The system does seem a little taxed, but I'm just chalking it up to trying to serve too much from too old a box. The problem I'm curious about is the ftpd, however. All requests take a little bit, but ftp is rediculous. A connection is made quickly, but the login prompt doesn't appear for a seeminly random length of time afterward. Sometimes it's immediate, and sometimes it's twenty seconds later. It just doesn't seem like it should take that long, considering what little the server is doing otherwise.

In xinetd, I put the nice variable for ftpd back to zero, but that didn't seem to change anything. I dunno. Any suggestions to fix it, or at least a little insight to what's going on?

Thanks,
Andre
 
How about telnet? Same problem?
If so..check your reverse zones.
How many users for email? Do you have shell
accounts?
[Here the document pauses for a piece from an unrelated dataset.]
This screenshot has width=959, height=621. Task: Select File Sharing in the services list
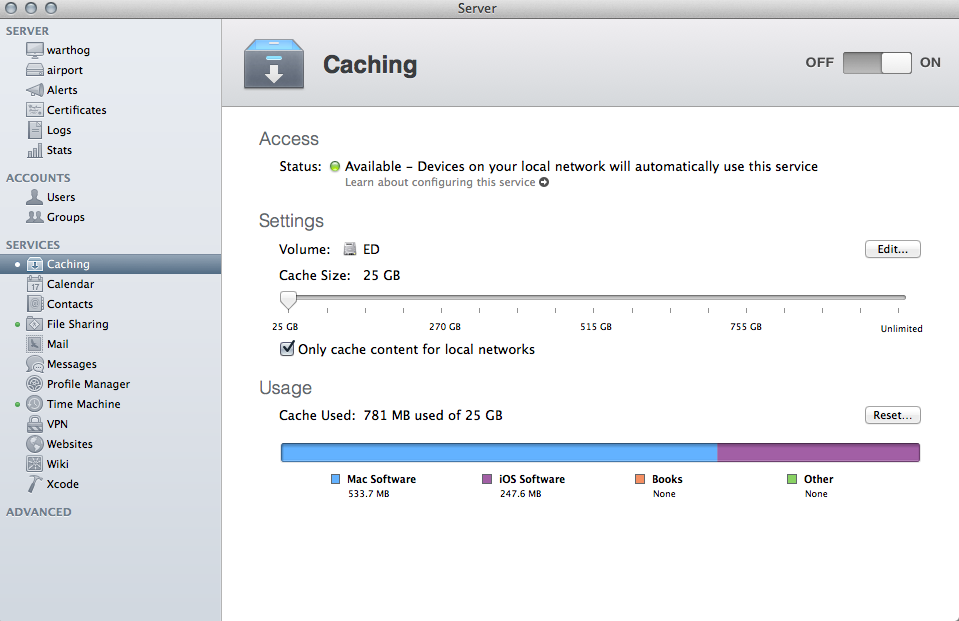[77, 324]
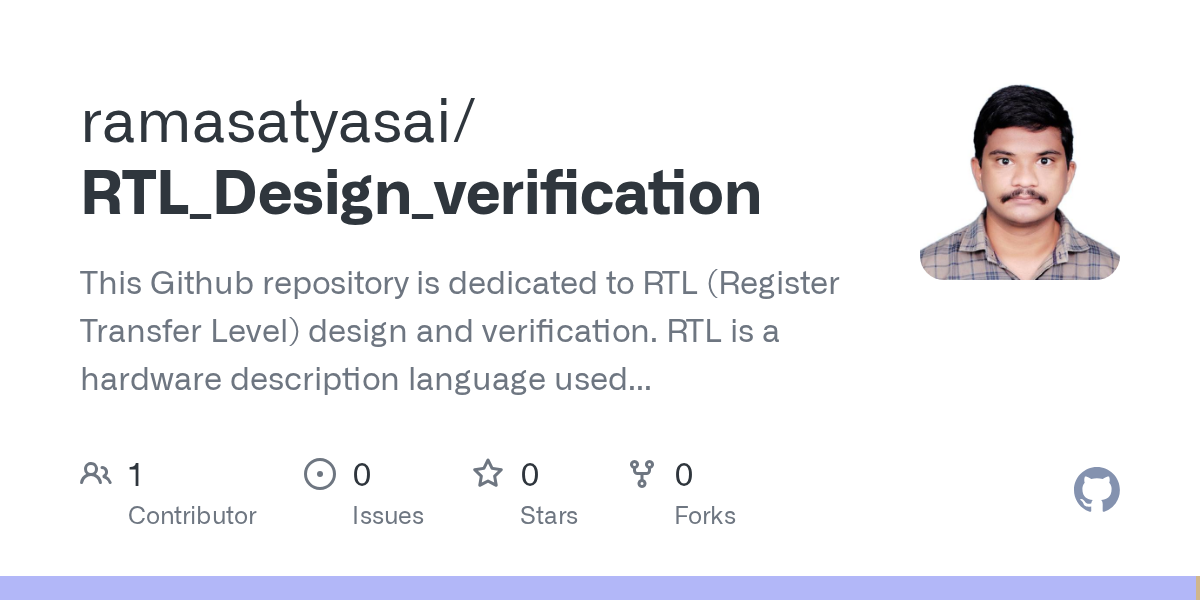
Task: Click the GitHub Octocat logo
Action: pos(1097,490)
Run top for a while (this will eat resources)
and take a look at mem use and processor overhead.
If you are consistently over 1.0(cpu util) some tasks
will have to wait for their timeslice. This will slow things down. Are you swapping? This will really slow
things down..with 128 megs RAM you should not be.
I have ussed a 32 mb 586 for verything but ftp and
it is fairly responsive, with over 50 mail users.
(closed relay)
Traffic shaping: in periods of high traffic with
some traffic shaping schemes, some types of ip traffic
can be adversely affected.
(cisco fair-queue for example and FIFO)
 
That other response may be making this all too complicated. Try this: on your Redhat 7.1 machine (the one you're ftp'ing into) put an
entry in the /etc/hosts file for the machine you are ftp'ing FROM. Give it the IP address and host name. That usually causes ftp and telnet to respond immediately.
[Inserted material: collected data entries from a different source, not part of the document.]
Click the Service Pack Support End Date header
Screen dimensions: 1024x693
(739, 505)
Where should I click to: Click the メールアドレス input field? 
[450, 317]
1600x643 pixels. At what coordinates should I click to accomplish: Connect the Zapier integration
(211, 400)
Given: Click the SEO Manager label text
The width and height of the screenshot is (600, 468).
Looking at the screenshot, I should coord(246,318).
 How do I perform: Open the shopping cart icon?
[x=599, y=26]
That little trick has solved many a connection headache. I believe the problem stems from the ftp server host doing due dilligence with authentication and takes a long time to determine that the requesting host is NOT denied. It may time out trying a DNS or NIS lookup.
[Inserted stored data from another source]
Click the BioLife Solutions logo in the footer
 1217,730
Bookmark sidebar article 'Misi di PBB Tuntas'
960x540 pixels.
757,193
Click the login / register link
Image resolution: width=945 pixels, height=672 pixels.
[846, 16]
If you understand the /etc/nsswitch.conf file, check there. Perhaps you have DNS or NIS listed when you don't actually use them on your network. That can hang a verification/authentication query.

 
Thank you both for the help. It turned out to be a problem with xinetd's logging, but I wouldn't have figured that out without your help.
I'm curious now, however. Is there a way to stop swapping? I've never even considered trying.

Andre
 
No. Linux is very fast because it minimalizes the use
of virtual memory(disk). If you WERE swapping that would
be something that needs to be addressed by finding out
where the memhog was. Otherwise having that disk space to page to is a necessity.

WW:
DNS is the de facto means of resolving host names on the internet not localhost files.
DNS was invented to get away from the kind of situation you are describing. It is better to fix a potential
DNS issue, than avoid it by adding a local host designator.
Some services are not really compatible with file based
lookups(smtp mta's for one). It is not advisable to have several different resolution schemes in place if one
will suffice.
The post was intended as a checklist of things that could possibly be wrong, and to check, not a serious suggestion of multiple problems.